Intel Threaded Building Blocks (TBB) can help tremendously in the effort to achieve very high performance for the application. Rather than developing the program to have knowledge of the underlying hardware (that can change) and explicitly assigning work to different threads and cores, Intel TBB can handle much of the work for the developer.
Some of the features of the Intel TBB are that it enables the developer to specify logical parallelism instead of threads. This allows the runtime library to map the parallelism onto the thread, depending on the hardware that the application is being run on.

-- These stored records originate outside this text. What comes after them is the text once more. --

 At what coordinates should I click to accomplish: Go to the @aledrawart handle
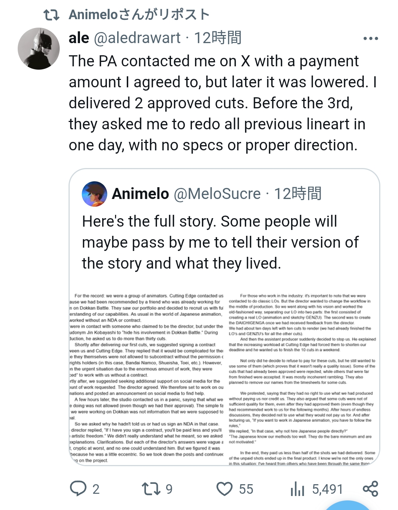coord(137,38)
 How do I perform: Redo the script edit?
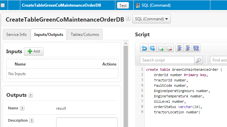153,48
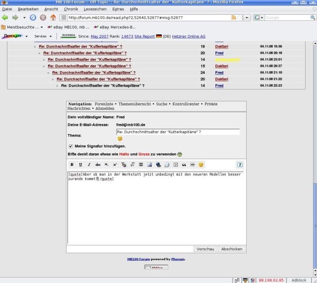Toggle 'Meine Signatur hinzufügen' checkbox

click(x=70, y=146)

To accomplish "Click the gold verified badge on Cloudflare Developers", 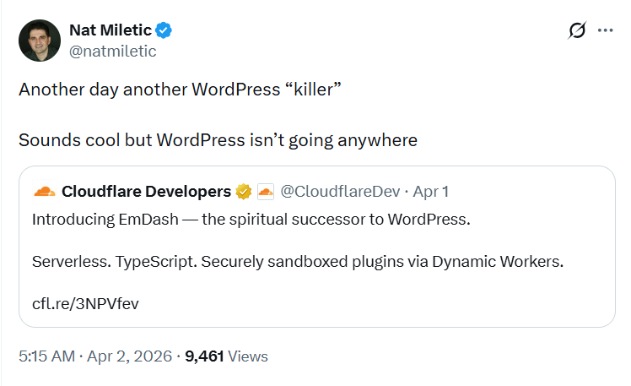I will tap(244, 192).
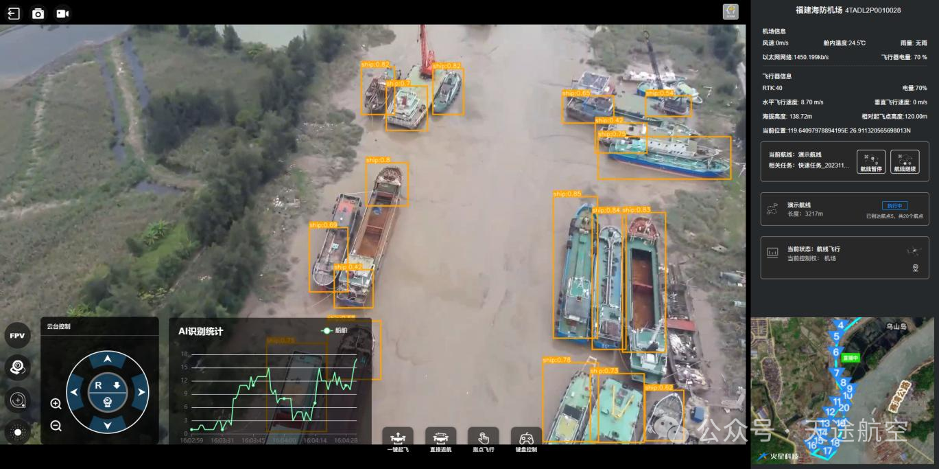The height and width of the screenshot is (469, 939).
Task: Click the gimbal camera rotate icon in left sidebar
Action: (17, 367)
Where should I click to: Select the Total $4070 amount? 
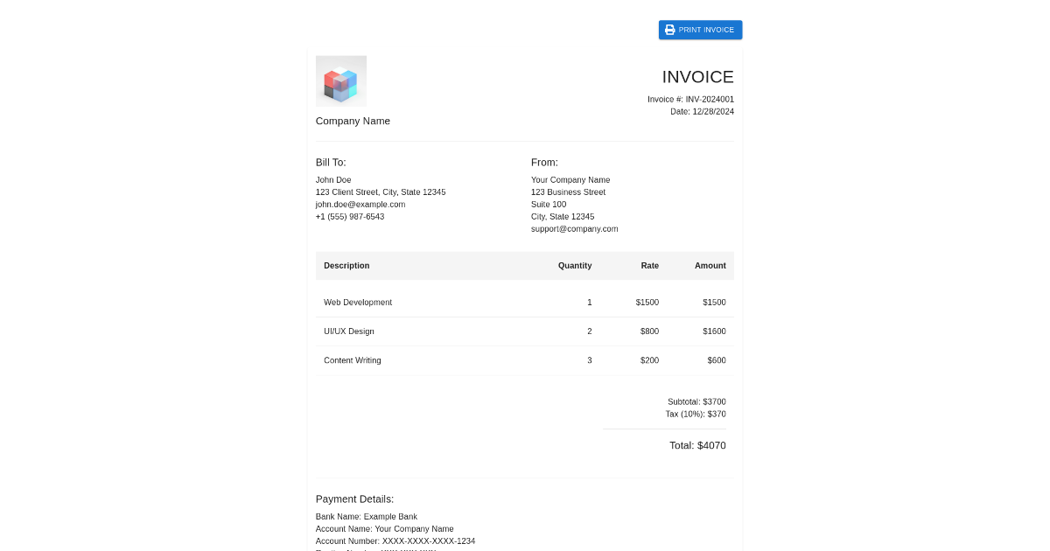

Intel TBB is compatible with other threading packages can coexist with other libraries. Intel TBB emphasizes data-parallel programming, enabling multiple threads to work on different parts of a collection. Data-parallel programming scales well to larger numbers of processors by dividing the collection into smaller pieces. With data-parallel programming, program performance increases as you add processors.
The goal of Intel TBB is to achieve performance through parallelization, with knowledge of the underlying hardware, from both Intel as well as other chip vendors. The Intel TBB can be used in a wide range of application domains, including weather prediction, finite element analysis, medical applications, seismic exploration, and weapon research and defense .
Intel TBB is optimized for Intel products that are aimed squarely at the high performance computing market. This includes the Intel Xeon and the Intel Xeon Phi processor. Since these processors vary in the number of cores available as well as the memory hierarchy, using a library to assist in taking advantage of the run time environment is critical.